-- Start --

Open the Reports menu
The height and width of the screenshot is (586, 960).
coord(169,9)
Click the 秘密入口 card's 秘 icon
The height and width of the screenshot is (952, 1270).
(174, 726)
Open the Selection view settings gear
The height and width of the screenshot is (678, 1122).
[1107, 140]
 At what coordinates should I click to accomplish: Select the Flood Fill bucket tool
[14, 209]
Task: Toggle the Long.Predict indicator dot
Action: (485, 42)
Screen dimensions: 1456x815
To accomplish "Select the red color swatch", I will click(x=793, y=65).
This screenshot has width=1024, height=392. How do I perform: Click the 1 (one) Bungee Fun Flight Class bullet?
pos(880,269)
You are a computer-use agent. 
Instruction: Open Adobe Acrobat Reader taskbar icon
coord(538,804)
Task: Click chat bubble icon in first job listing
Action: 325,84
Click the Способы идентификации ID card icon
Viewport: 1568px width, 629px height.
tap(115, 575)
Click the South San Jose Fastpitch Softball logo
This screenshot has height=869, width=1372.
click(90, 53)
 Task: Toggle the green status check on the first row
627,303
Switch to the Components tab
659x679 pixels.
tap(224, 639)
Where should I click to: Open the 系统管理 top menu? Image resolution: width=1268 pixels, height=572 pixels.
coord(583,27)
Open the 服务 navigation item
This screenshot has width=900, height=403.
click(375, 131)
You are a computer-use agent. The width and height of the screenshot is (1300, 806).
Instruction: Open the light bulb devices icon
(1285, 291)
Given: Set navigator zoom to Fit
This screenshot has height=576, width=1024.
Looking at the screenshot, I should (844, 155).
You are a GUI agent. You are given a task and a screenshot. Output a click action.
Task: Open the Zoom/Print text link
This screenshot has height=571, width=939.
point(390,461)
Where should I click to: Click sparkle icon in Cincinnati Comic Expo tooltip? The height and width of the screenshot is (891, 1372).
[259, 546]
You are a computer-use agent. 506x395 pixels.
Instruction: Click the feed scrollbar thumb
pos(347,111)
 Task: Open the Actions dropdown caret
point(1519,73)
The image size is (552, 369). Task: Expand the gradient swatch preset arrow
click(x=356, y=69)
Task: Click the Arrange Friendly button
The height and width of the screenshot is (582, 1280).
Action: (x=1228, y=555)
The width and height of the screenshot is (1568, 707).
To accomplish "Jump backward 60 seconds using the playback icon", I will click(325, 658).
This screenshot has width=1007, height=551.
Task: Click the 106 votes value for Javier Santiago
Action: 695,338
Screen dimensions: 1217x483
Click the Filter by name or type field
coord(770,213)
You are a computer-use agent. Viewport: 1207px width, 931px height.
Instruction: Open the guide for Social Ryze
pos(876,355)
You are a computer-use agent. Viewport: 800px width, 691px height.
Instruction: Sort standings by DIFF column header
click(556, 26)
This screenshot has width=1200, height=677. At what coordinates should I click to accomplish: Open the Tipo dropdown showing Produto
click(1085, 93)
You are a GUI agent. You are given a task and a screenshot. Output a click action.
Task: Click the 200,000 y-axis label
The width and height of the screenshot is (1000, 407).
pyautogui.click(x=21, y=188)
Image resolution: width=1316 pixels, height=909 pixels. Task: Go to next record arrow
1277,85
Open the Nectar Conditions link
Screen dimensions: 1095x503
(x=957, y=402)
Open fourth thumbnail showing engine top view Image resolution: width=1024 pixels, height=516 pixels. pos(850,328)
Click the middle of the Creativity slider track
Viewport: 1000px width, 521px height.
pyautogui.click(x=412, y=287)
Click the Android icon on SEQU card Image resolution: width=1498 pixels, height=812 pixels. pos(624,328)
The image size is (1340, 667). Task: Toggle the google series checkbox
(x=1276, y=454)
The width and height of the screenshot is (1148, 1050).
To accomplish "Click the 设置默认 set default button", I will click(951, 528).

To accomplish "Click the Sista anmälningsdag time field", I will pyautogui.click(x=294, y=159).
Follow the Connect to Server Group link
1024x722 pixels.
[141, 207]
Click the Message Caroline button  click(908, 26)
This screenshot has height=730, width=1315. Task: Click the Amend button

-- End --

Reproduce the entries verbatim, from the line containing "Click the 秘密入口 card's 秘 icon" through the line containing "Looking at the", including both of those lines.

*Result*.
Click the 秘密入口 card's 秘 icon
The height and width of the screenshot is (952, 1270).
(174, 726)
Open the Selection view settings gear
The height and width of the screenshot is (678, 1122).
[1107, 140]
 At what coordinates should I click to accomplish: Select the Flood Fill bucket tool
[14, 209]
Task: Toggle the Long.Predict indicator dot
Action: (485, 42)
Screen dimensions: 1456x815
To accomplish "Select the red color swatch", I will click(x=793, y=65).
This screenshot has width=1024, height=392. How do I perform: Click the 1 (one) Bungee Fun Flight Class bullet?
pos(880,269)
You are a computer-use agent. 
Instruction: Open Adobe Acrobat Reader taskbar icon
coord(538,804)
Task: Click chat bubble icon in first job listing
Action: 325,84
Click the Способы идентификации ID card icon
Viewport: 1568px width, 629px height.
tap(115, 575)
Click the South San Jose Fastpitch Softball logo
This screenshot has height=869, width=1372.
click(90, 53)
 Task: Toggle the green status check on the first row
627,303
Switch to the Components tab
659x679 pixels.
tap(224, 639)
Where should I click to: Open the 系统管理 top menu? Image resolution: width=1268 pixels, height=572 pixels.
coord(583,27)
Open the 服务 navigation item
This screenshot has width=900, height=403.
click(375, 131)
You are a computer-use agent. The width and height of the screenshot is (1300, 806).
Instruction: Open the light bulb devices icon
(1285, 291)
Given: Set navigator zoom to Fit
This screenshot has height=576, width=1024.
Looking at the screenshot, I should (844, 155).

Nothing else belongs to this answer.